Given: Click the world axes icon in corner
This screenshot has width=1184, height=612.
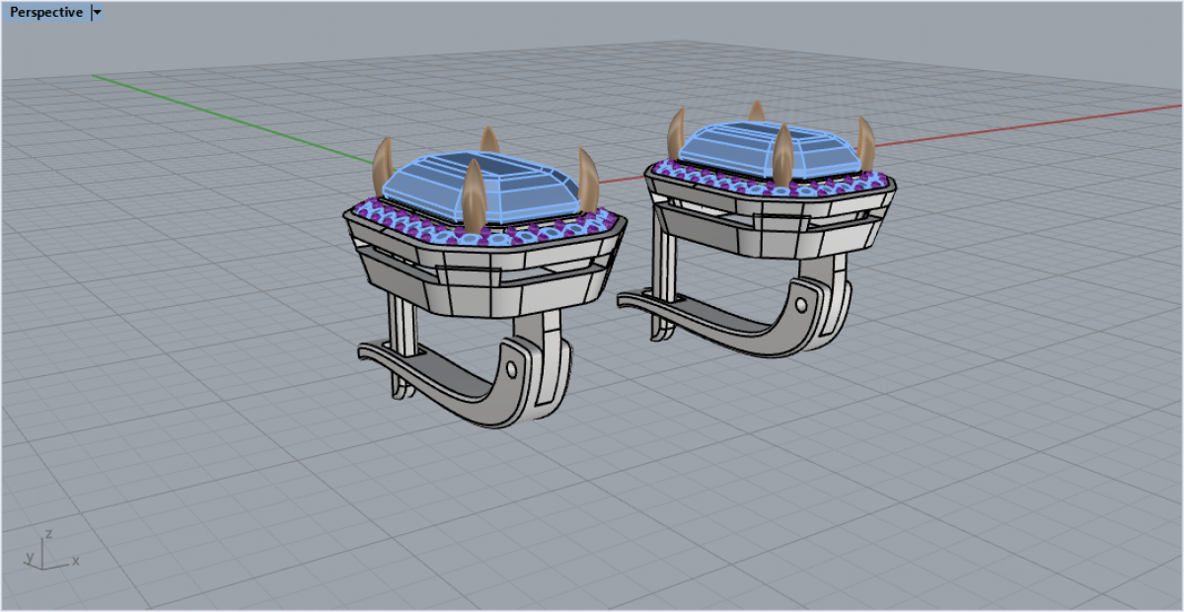Looking at the screenshot, I should (48, 553).
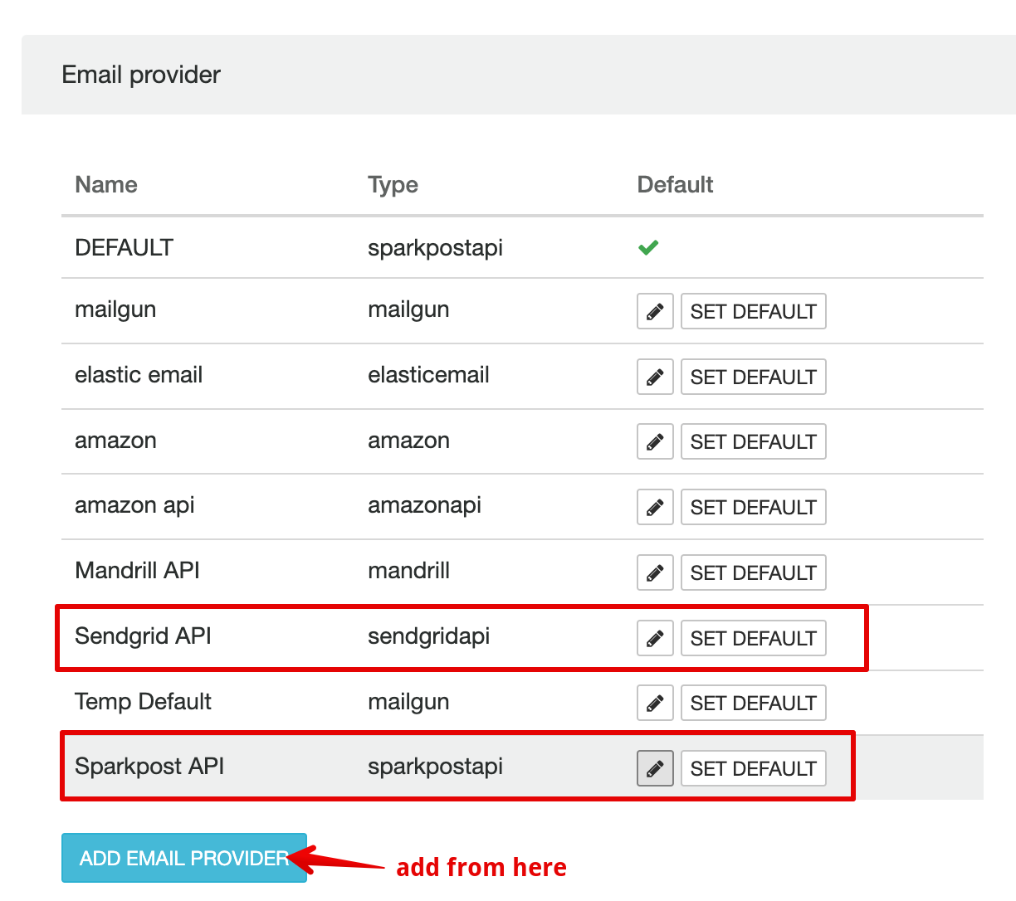Image resolution: width=1016 pixels, height=901 pixels.
Task: Make Sendgrid API the default provider
Action: tap(753, 638)
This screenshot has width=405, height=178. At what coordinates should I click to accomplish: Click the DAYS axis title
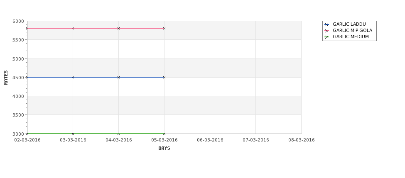point(164,148)
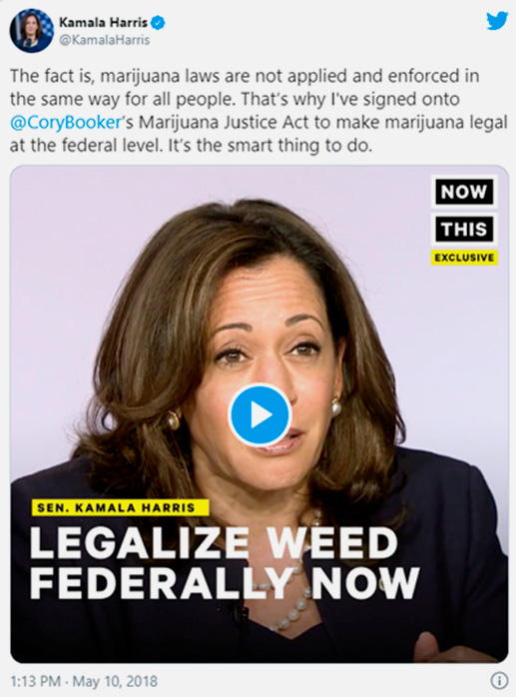Open the @KamalaHarris handle link
This screenshot has width=516, height=697.
pos(105,40)
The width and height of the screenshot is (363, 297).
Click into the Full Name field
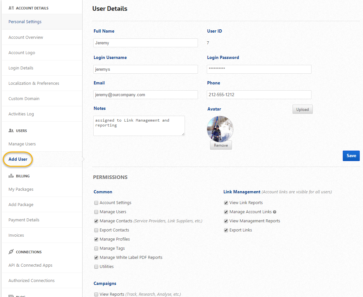point(145,43)
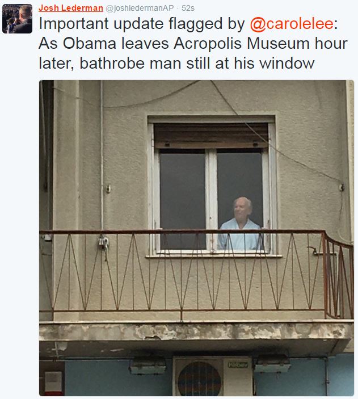Image resolution: width=358 pixels, height=399 pixels.
Task: Open the @joshledermanAP handle
Action: pyautogui.click(x=140, y=8)
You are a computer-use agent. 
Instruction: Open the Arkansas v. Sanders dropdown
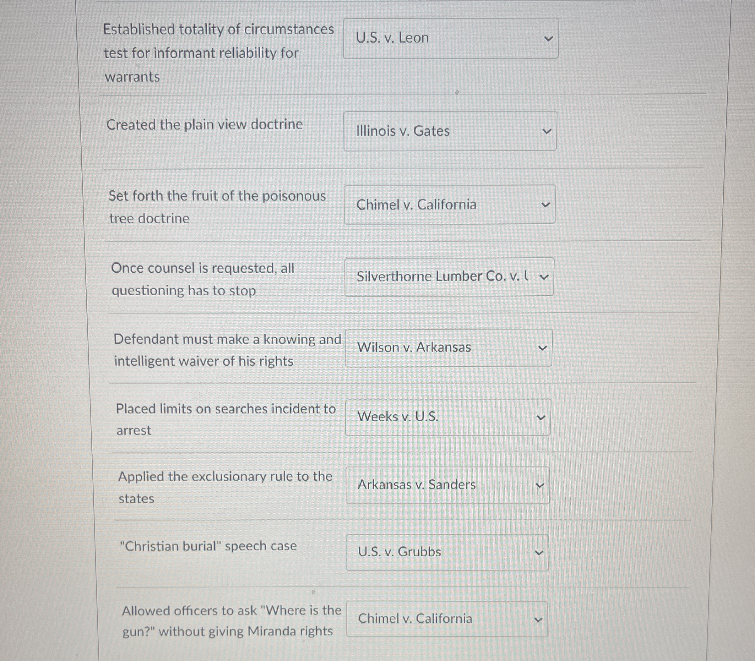[447, 485]
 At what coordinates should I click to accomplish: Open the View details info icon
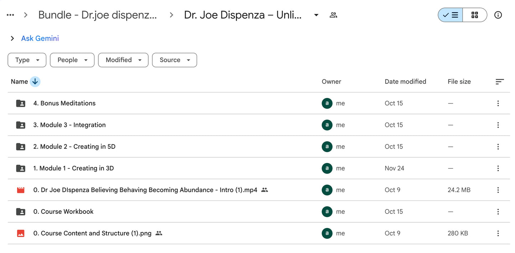[x=498, y=15]
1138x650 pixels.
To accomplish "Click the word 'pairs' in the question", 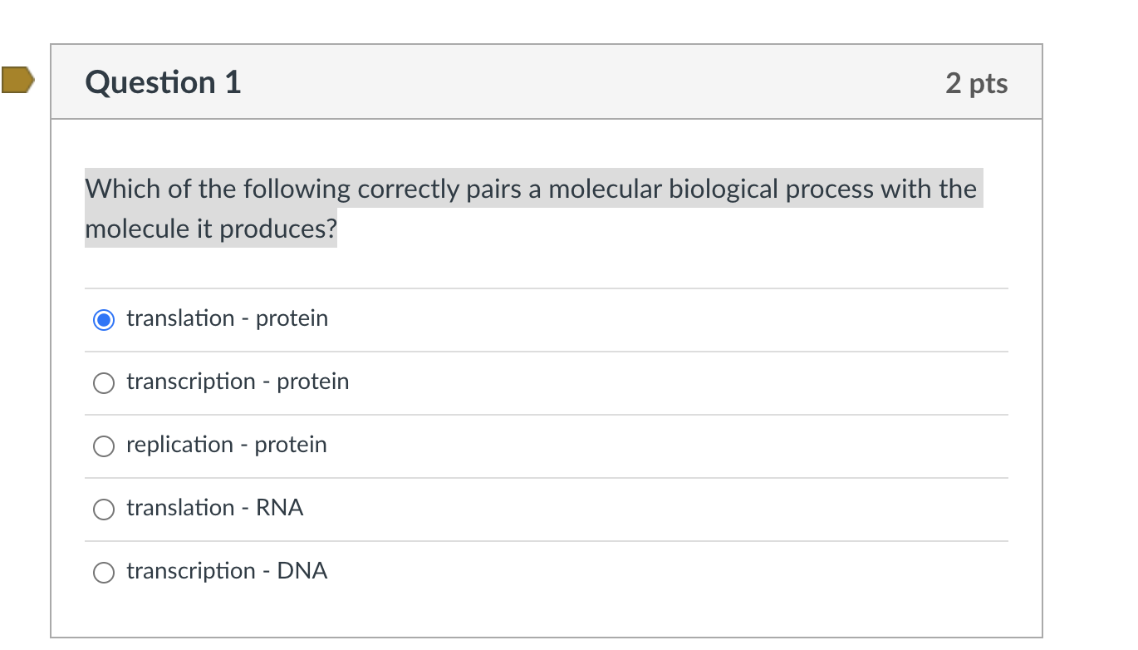I will pos(493,190).
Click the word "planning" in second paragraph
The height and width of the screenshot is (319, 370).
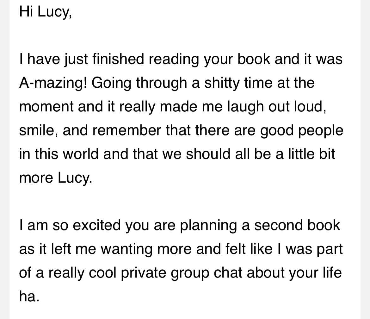pos(208,225)
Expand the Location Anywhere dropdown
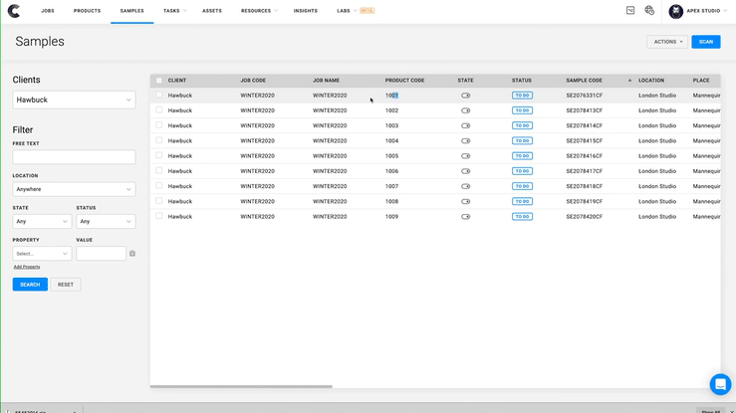Screen dimensions: 736x413 tap(74, 188)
※ ※ ※
--- Task requirements ---
From the records above, copy only the lines running from the line holding "This screenshot has width=1184, height=612." through the line holding "The width and", with no pictures.

--- Answer section ---
This screenshot has width=1184, height=612.
Looking at the screenshot, I should (48, 553).
Image resolution: width=1016 pixels, height=901 pixels.
Task: Make Sendgrid API the default provider
Action: tap(753, 638)
This screenshot has width=405, height=178. At what coordinates should I click to accomplish: Click the DAYS axis title
point(164,148)
Open the @KamalaHarris handle link
This screenshot has width=516, height=697.
pos(105,40)
The width and height of the screenshot is (363, 297).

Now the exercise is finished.